13.3.1 Signs and symptoms of chronic psychoses
People with chronic psychoses may have difficulties with thinking rationally or with concentrating over a long period of time. They are likely to show disturbed speech, may hear voices, and have persistent unfounded beliefs, for instance that they are being persecuted or controlled. These symptoms can cause problems in managing work, studies or relationships, and lead to social isolation and/or hostility from other members of the community. During relapse, people with chronic psychoses may have symptoms similar to acute psychoses. A common form of chronic psychosis is called schizophrenia.

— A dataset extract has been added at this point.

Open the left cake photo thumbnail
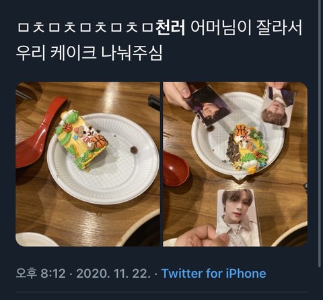Viewport: 323px width, 300px height. tap(87, 164)
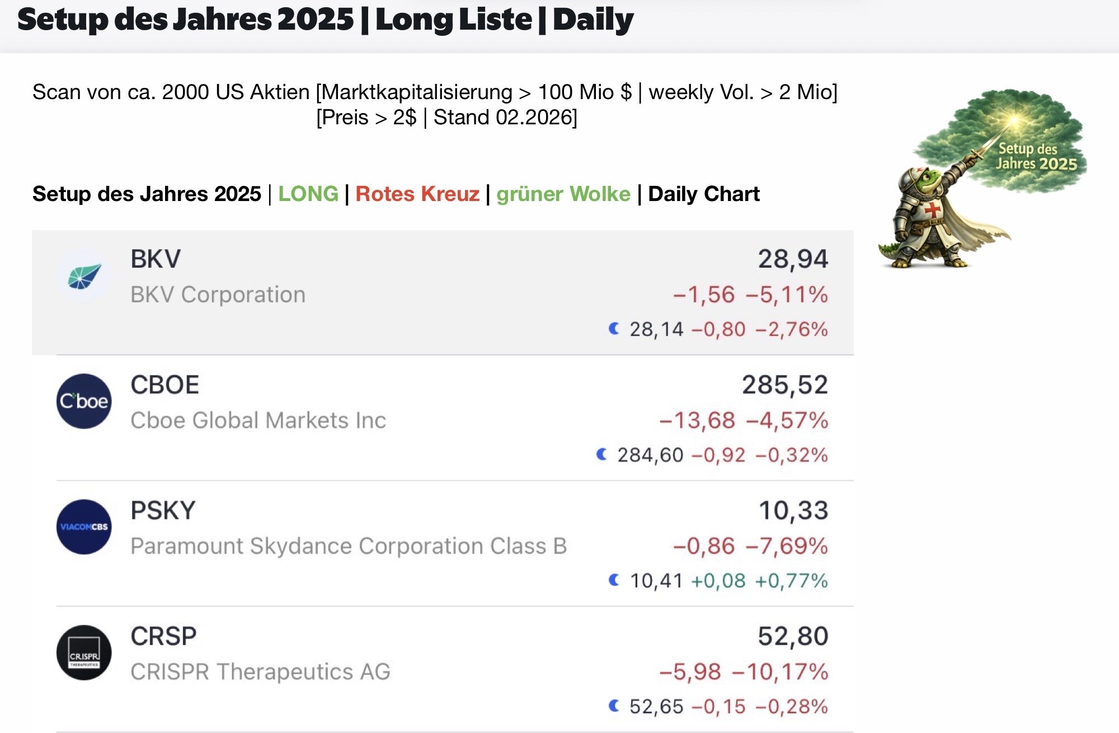Click the CRSP daily change −10,17%
This screenshot has width=1119, height=733.
click(780, 671)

Schizophrenia is a severe, chronic mental illness that affects about one in a hundred people at some point in their lives. As with other psychoses, they experience episodes in which they perceive reality differently. They may have hallucinations or delusions (see Box 10.3 in Study Session 10). The first acute episode, when the symptoms are experienced for the first time, can be very stressful, because the people experiencing the illness and their family and friends are unprepared and have no idea what is happening to them (see Case Study 13.2).
Case Study 13.2 Mr Abebe’s story
Mr Abebe is a 25-year-old farmer and a married father of two children. He lives near his parents. Both his parents and wife were always proud because Mr Abebe was a well-liked and respected member of the community and known as a ‘good family man’. However, about a year ago, he started to behave in an increasingly strange manner. His wife reported to his father that Mr Abebe was ‘not himself any more’, becoming withdrawn, moody, inactive and unsupportive. Gradually, his condition became worse. He neglected his work and family and was often seen whispering to himself, smiling and laughing for no apparent reason when alone. When he talked to people, what he said no longer made any sense, so people began to avoid contact, leaving him even more socially isolated. His parents and wife were terribly worried and took him to a traditional healer to cure his strange ‘curse’. The healer gave him some herbs to drink and a ritual healing ceremony was performed, but there was no improvement.
Mr Abebe’s case illustrates the key features of someone who is suffering from a chronic psychosis: his illness started gradually without any clear cause and he progressively deteriorated over a prolonged time. Without treatment, people like Mr Abebe are likely to face a miserable future as their worsening condition leads to the loss of family and friends, and they become increasingly unable to support themselves. However, with treatment, about 60% of patients recover to lead full and useful lives. Ensuring access to such life-changing treatment is a key part of your work.